リハビリを支えたくれた人々への感謝をプレーに込める

15年にはチャレンジリーグ(3部相当)で得点王とMVPに輝くなど、順調にキャリアを重ねた。しかし、同年9月の国体で、前十字靱帯断裂の大ケガを負ってしまう。翌年、日テレ・ベレーザに加入したが、重いケガが重なって復帰が長引き、リハビリ生活は結果的に2年半もの長期に及んだ。最初は「さらに強くなって復帰しよう」(小林)と、前向きにリハビリに励んだという。だが、大きな目標だったU-20女子W杯にも出場は叶わなかった。打ちのめされた経験は一度や二度ではなかったはずだ。

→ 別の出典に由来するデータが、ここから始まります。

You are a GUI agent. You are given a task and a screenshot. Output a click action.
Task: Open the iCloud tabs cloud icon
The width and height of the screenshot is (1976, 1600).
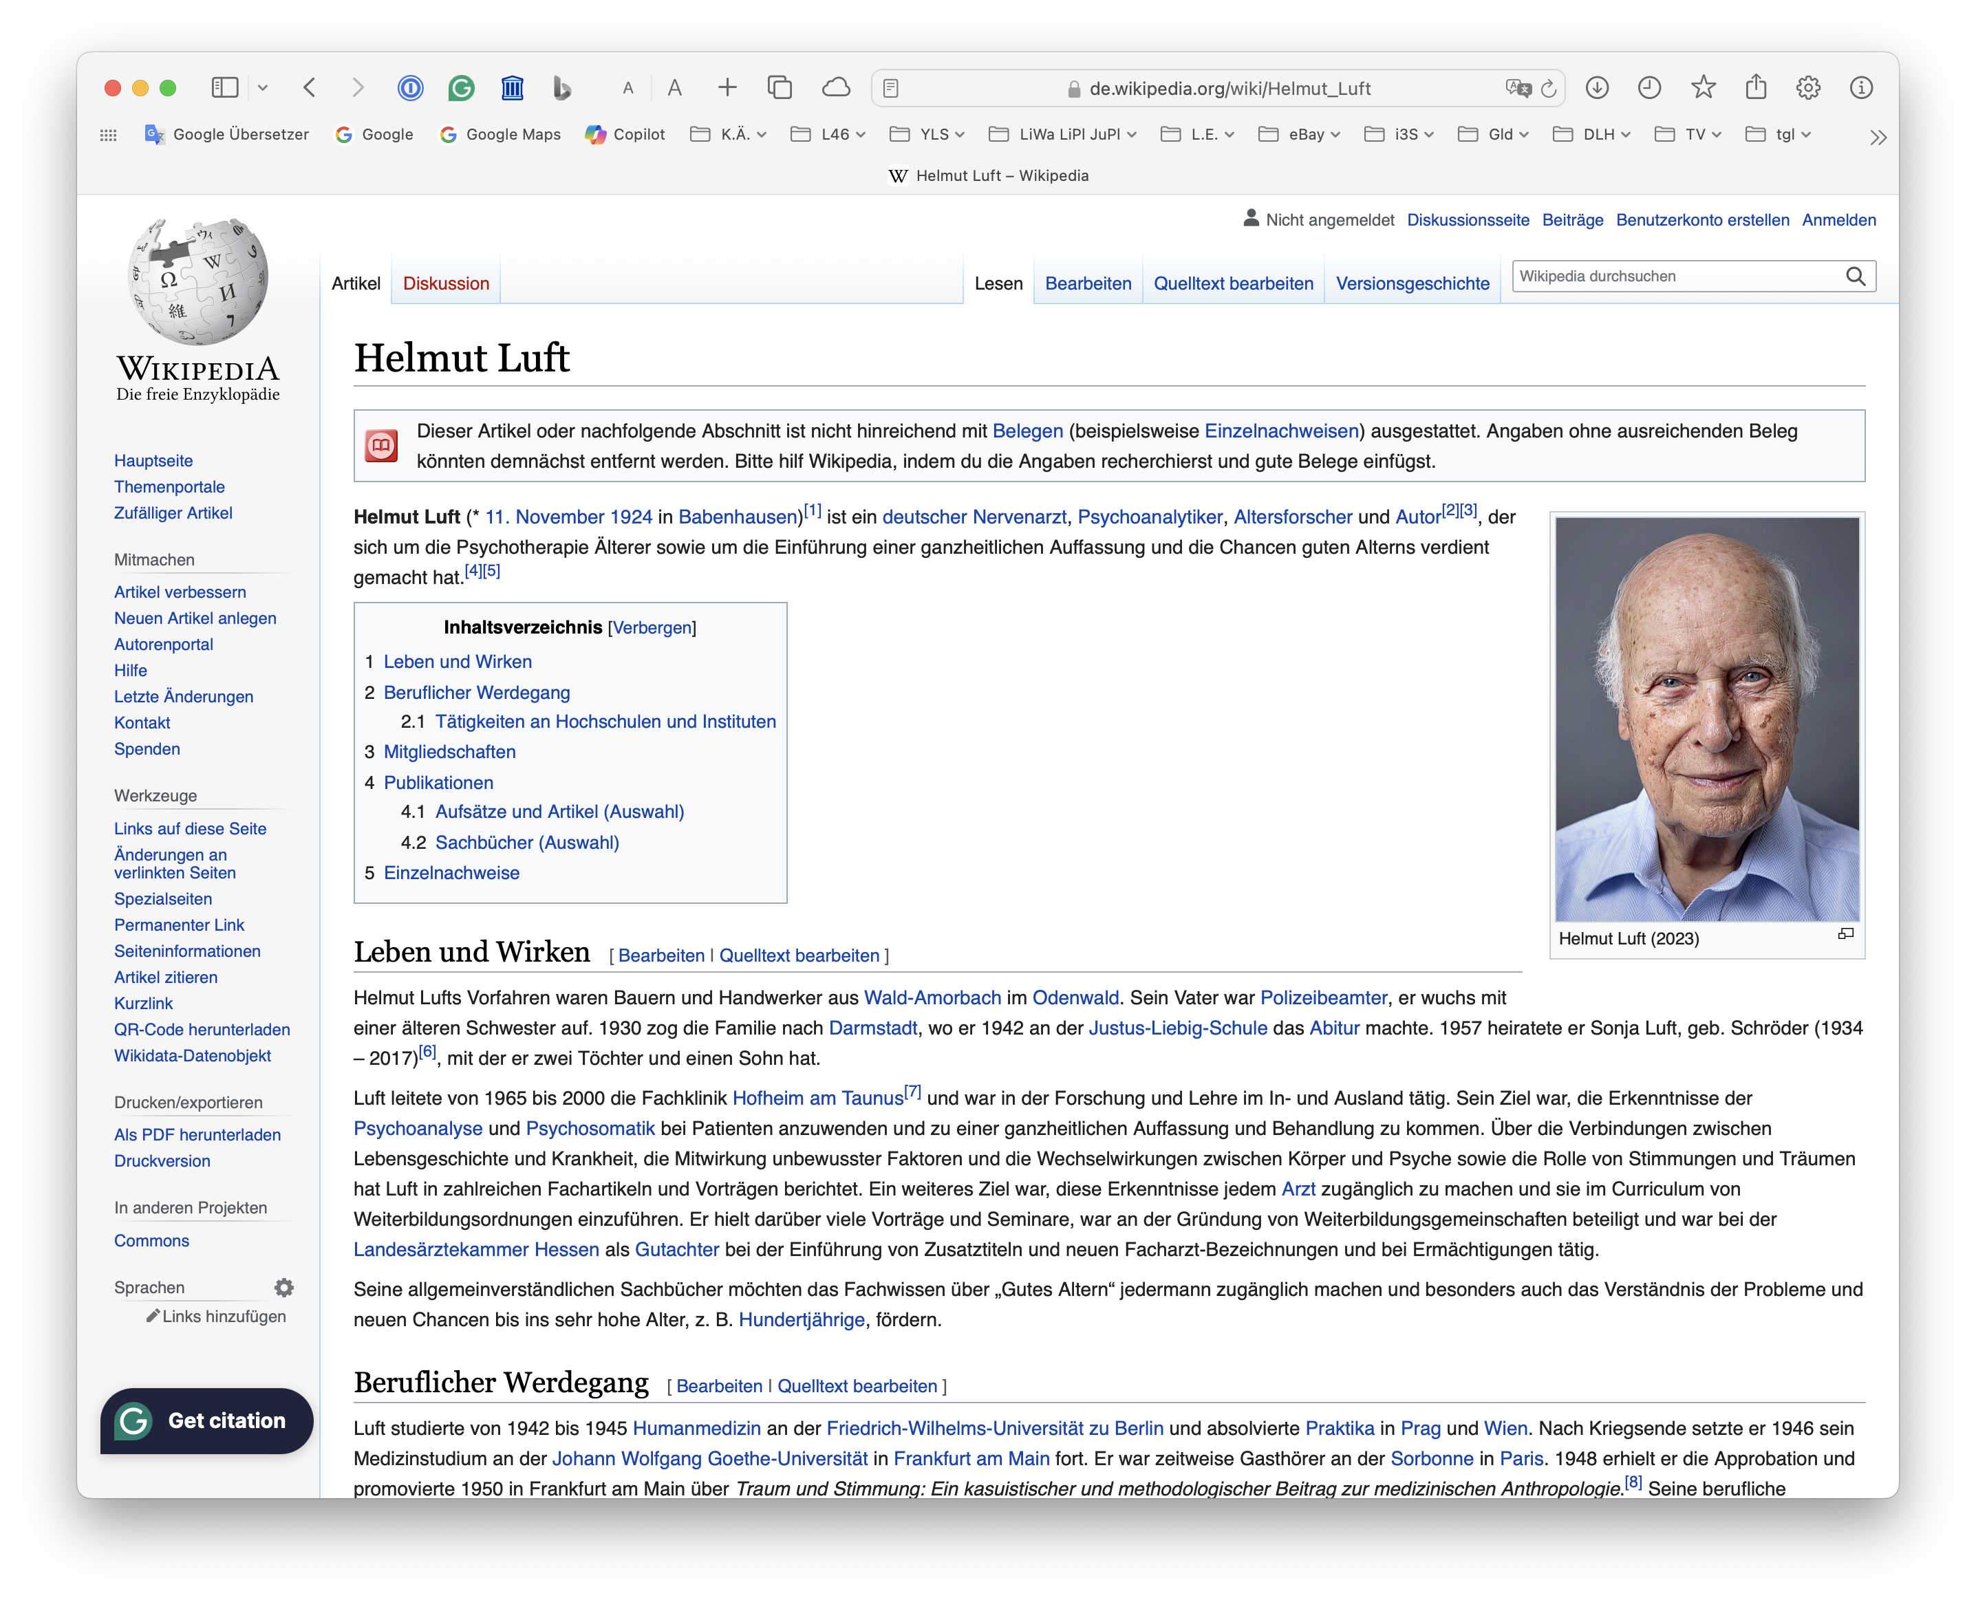pyautogui.click(x=836, y=88)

リハビリを続けていた当時、練習を取材に行くといつも、日が落ちたグラウンドで小林が一人黙々と外周を走っていた。その背中に、隠しきれない物哀しさが漂っていた。この時期について、こう振り返る。

「もう一回サッカーをしたい、という気持ちは変わりませんでした。心が安定している時は『早くみんなの練習に入りたいな』とか『そこまで(コンディションを)戻せるかな』と想像もしましたが、リハビリがうまくいかない時期は(辛いので)練習を見ないようにしていましたね」

長い長いトンネルを抜け、公式戦に復帰したのは昨年4月。与えられたポジションは、本職のセンターフォワードではなく、サイドハーフだった。ベレーザの永田雅人監督は、意図をこう明かしている。

「小林はボールタッチがしなやかで、急激に角度を変えたり、ドリブルで突破する能力が高い選手だと思います。その資質を見込んで、サイドで起用しています」(18年11月)

それは、小林の新たな一面を引き出した。昨年9月のアルビレックス新潟レディース戦で、3点リードで迎えた終盤に3人を抜いて決めた鮮やかなゴールは印象的だった。

なでしこジャパン入りの転機となったのは、昨年12月上旬の「なでしこチャレンジキャンプ」だ。フル代表のスタッフが見守る中、小林は紅白戦でハットトリックを決め、男子高校生との練習試合でも得点。アピールは実り、1月にフル代表に引き上げられた。
そして、今年3月のアメリカ戦(2-2)でA代表デビューを飾ると、第2戦のブラジル戦(3-1)で初ゴール。4月のフランス戦(●1-3)では優勝候補のフランスの堅守をコンビネーションプレーで完璧に崩し、代表でも十分に戦えることをプレーで示した。

一緒にプレーする選手の特徴をいち早く掴む「観察力」も小林の武器だ。味方の動きをよく見ているから、自分がシュートを打てる場面でパスを選択することは少なくない。だが、以前に比べて「味方とうまく連係しながら、最後は自分が点を取る」という貪欲さも見られるようになった。

長いリハビリ期間を支えてくれた両親、トレーナー、そしてチームメートへの恩返しも、小林が戦う原動力になっている。積み重ねてきた努力とその強い想いを、小林が初のW杯でどう表現するのか、注目している。

文・写真 : 松原渓

松原 渓 (まつばら・けい)

東京都出身。女子サッカーの最前線で取材を続ける、スポーツジャーナリスト。
なでしこリーグはもちろん、なでしこジャパンをはじめ、女子のU-20、U-17 が出場するワールドカップ、海外遠征などにも精力的に足を運び、様々な媒体に寄稿している。